At the same time, Rockwell is quite the prim little Judas towards Leyendecker too, observing slyly (p. 197): "It was perhaps true that there had always been more technique than feeling in [his work]...And technique alone is a pretty hollow thing..."

"Now that Joe had isolated himself from life" [Rockwell is referring to Charles Beach and Leyendecker living together & shunning all other social life] "his work became even emptier than before. You can't do human-interest pictures from an ivory tower (a commercial ivory tower, but an ivory tower nevertheless). You've got to go out and meet people, see what everybody's doing. Maybe people don't change radically, but the surface of things does. And the surface is very important in illustration - the kind of clothes people are wearing, the houses they're living in, what they're talking about. Joe didn't know any of this. And besides, there was a lot he'd never known. Women, for instance. Joe could never paint a woman with any sympathy. I think he realized that something was missing in his painting...."

There is also an oddly detailed & coolly detached description by Rockwell of Leyendecker's slide from national fame into total obscurity after he was dropped from the Saturday Evening Post, and how he ended his days doing hackwork to pay his & Beach's bills.

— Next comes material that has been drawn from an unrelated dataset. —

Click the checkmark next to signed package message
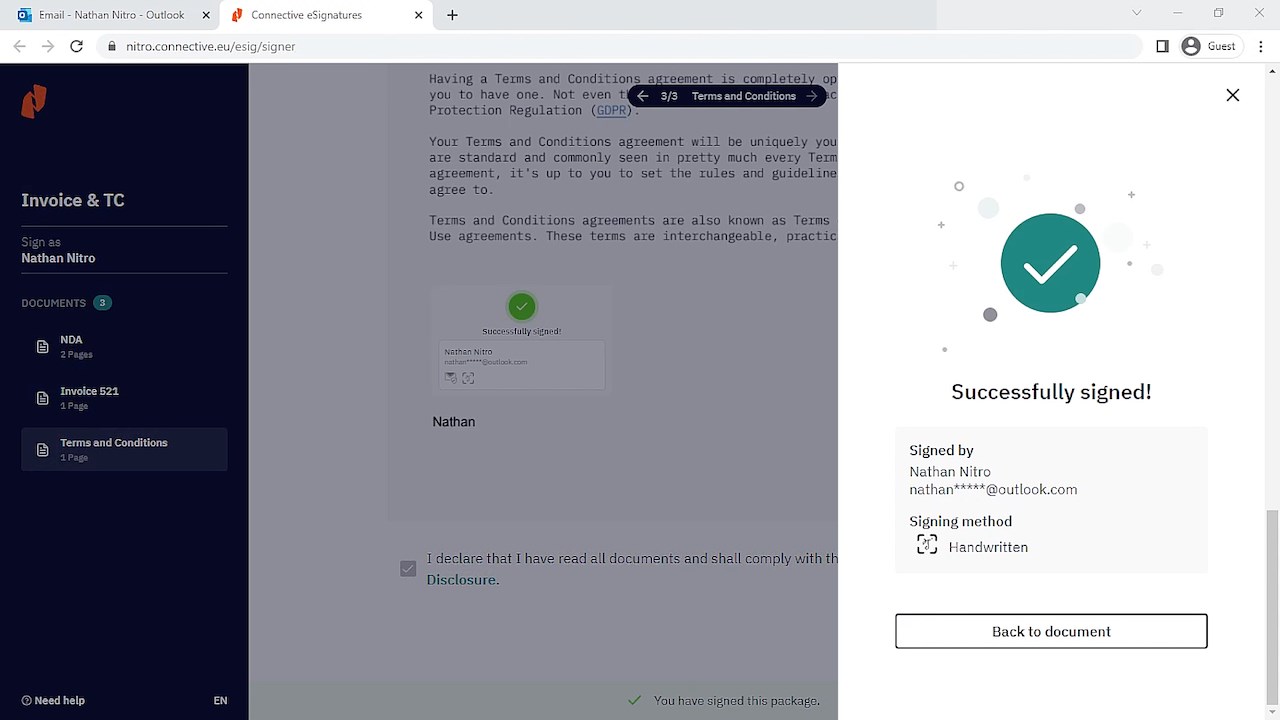This screenshot has height=720, width=1280. (634, 700)
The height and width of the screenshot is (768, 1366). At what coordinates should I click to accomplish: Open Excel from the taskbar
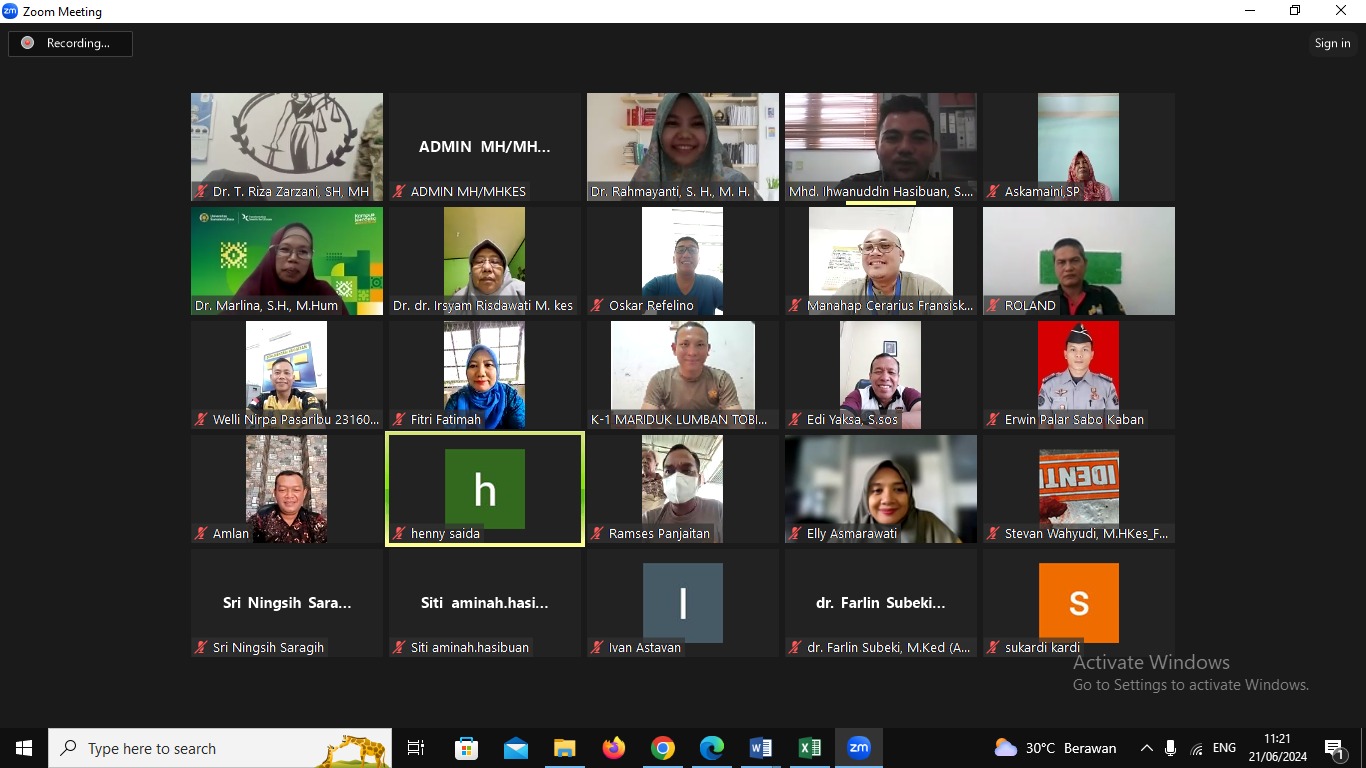[810, 748]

Rockwell even diagnosed Leyendecker as suffering from something he called an almost morbid timidity. (Leyendecker died in 1951, Beach in 1952 -i.e. some years before the Rockwell book).

And a little earlier in the same section, Rockwell writes (p. 191): "Whenever I come upon a painting of his in a book or hear his name mentioned I see him in his studio or standing straight and stiff before my easel, his hands jammed into the pockets of his jacket, his chin thrust out a little, tearing my picture to pieces. You never asked Joe...what he thought of your painting unless you wanted a real critique..."

Fwiw, I imagine Rockwell genuinely regretted the way his "as told to" recollections of the great Leyendecker came across as much too harsh and uncharitable in cold print. You do get a sense that Rockwell was profoundly exasperated and angered by his friend's strange relationship with Beach and that this stung Rockwell into being far snider than he intended when assessing Leyendecker's incredible talent.

(Such regret may explain why Rockwell vociferously praises Leyendecker in interviews that appeared later than his 1960 memoir).
posted by Jody Tresidder at 6:32 AM on June 11 [5 favorites]


Wow, Jody, thank you for that amazing comment!